9.2.11

D'une conversation anodine et de la fabrique de souvenirs


"Tu connais l'Irlande?
-Non. Et pourtant, que de souvenirs!"
Il y a des phrases comme cela. Selon qu'on est ou non prêt à répondre, elles vous trouent ou vous scotchent. Celle-ci s'est mis à me trotter dans la tête, avec un tel aplomb d'évidence, que je ne pouvais que tenter de la laisser rôder chez vous.
Il y a des lieux dont on découvre au premier regard qu'ils portent votre mémoire, il y a ces livres qui sont des bien sûr.
Il y a toutes ces chansons, ces musiques dont la source chaleureuse révèle l'inscrit en nous, comme à l'encre sympathique, le tatouage invisible d'une émotion enfin nommée.

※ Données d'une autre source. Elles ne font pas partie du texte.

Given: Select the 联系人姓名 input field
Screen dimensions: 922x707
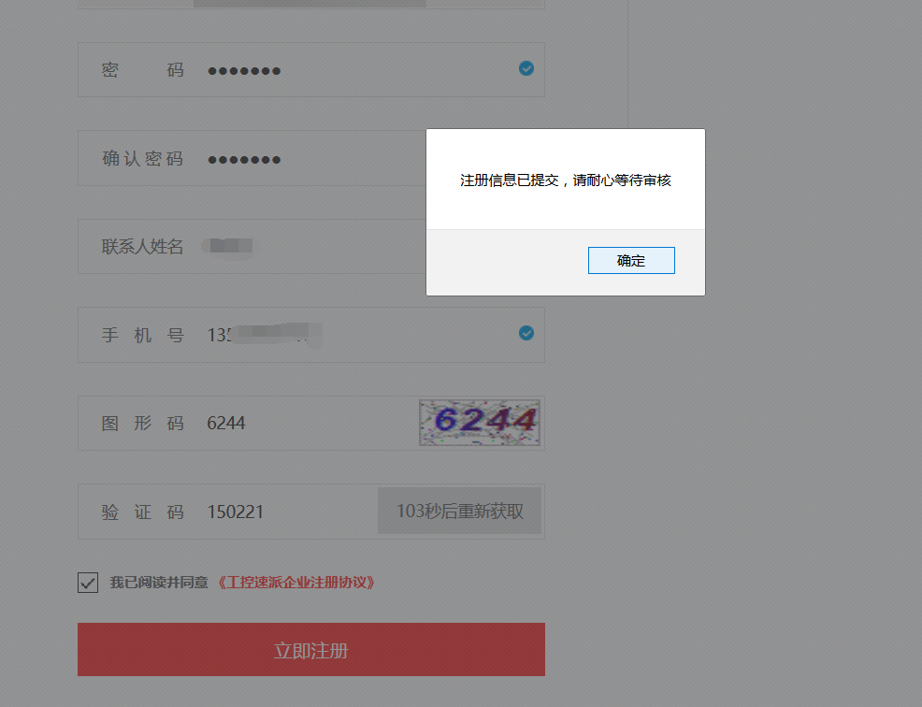Looking at the screenshot, I should pyautogui.click(x=252, y=247).
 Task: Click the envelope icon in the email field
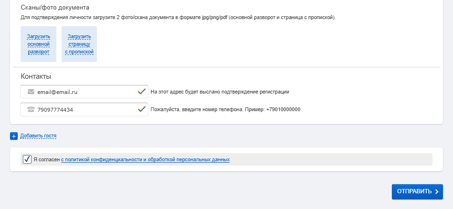pyautogui.click(x=31, y=92)
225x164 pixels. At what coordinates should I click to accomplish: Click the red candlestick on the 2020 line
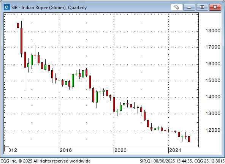(x=114, y=104)
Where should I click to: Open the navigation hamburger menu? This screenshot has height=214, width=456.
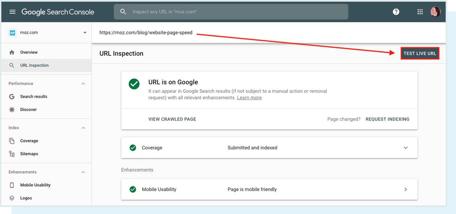pyautogui.click(x=12, y=11)
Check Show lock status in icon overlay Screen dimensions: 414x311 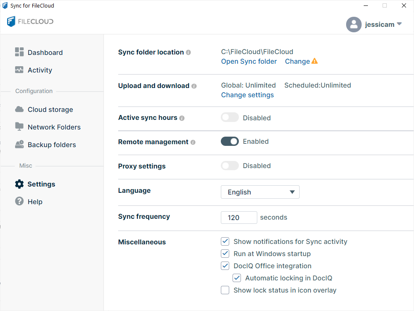(225, 290)
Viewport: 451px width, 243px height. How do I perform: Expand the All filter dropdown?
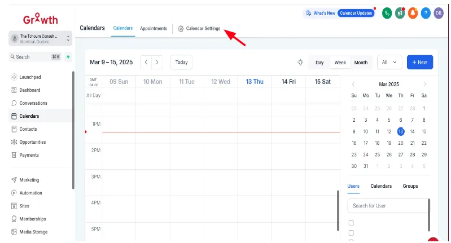point(389,63)
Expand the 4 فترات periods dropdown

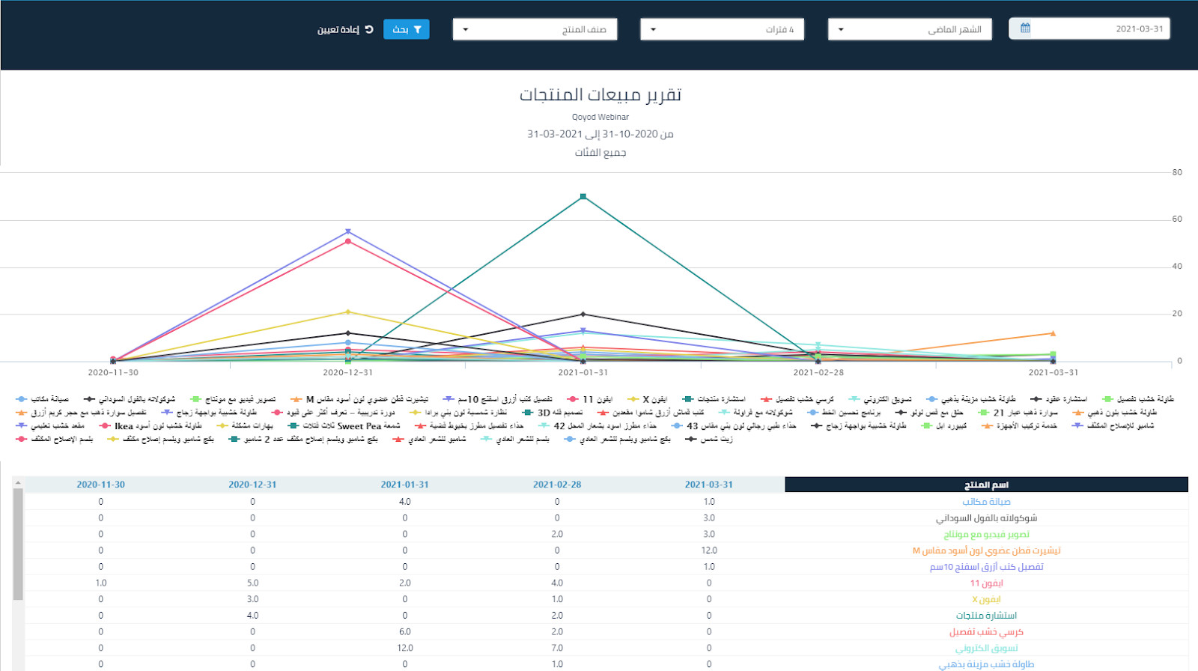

Les tableaux qu'on regarde en disant, merde, j'ai habité là, j'y suis encore.
Et puis ces gens qu'on cesse si vite de dévisager, pour aller l'amble avec eux, sûrement, sans hâte et sans alarme, parce qu'au fond, on les connaît de très longue haleine. Parce qu'il a suffit de quelques mots pour dérouiller une grammaire commune qui ne faisait que sommeiller faute d'emploi.

"Tu connais l'Irlande?
-Non. Et pourtant, que de souvenirs!"

Est-ce que cette phrase n'a pas toujours été?

5 commentaires:

JEA a dit…

De l'Irlande, ce souvenir : des gens, isolés, plutôt invisibles, qui chantaient ou sifflaient dans les petites brumes très matinales partageant leur lit avec une rivière...

Tili a dit…

Non, mais ça viendra :-)

Valérie de Haute Savoie a dit…

Aller l'amble... c'est tellement expressif et je vous vois devisant :o)

Anonyme a dit…

Je crois que j'aurais dit "oui, je connais l'Irlande". Et pourtant si peu finalement... Davantage de ressenti que de vécu !

Claudette

Oxygène a dit…

Un vent glacial, même en août, des haies de fuschias, l'herbe grasse et la pierre confondues, un très beau gosse, un peu voyou, à l'oeil photographique et quelques cadavres qui flottent sur la Liffey.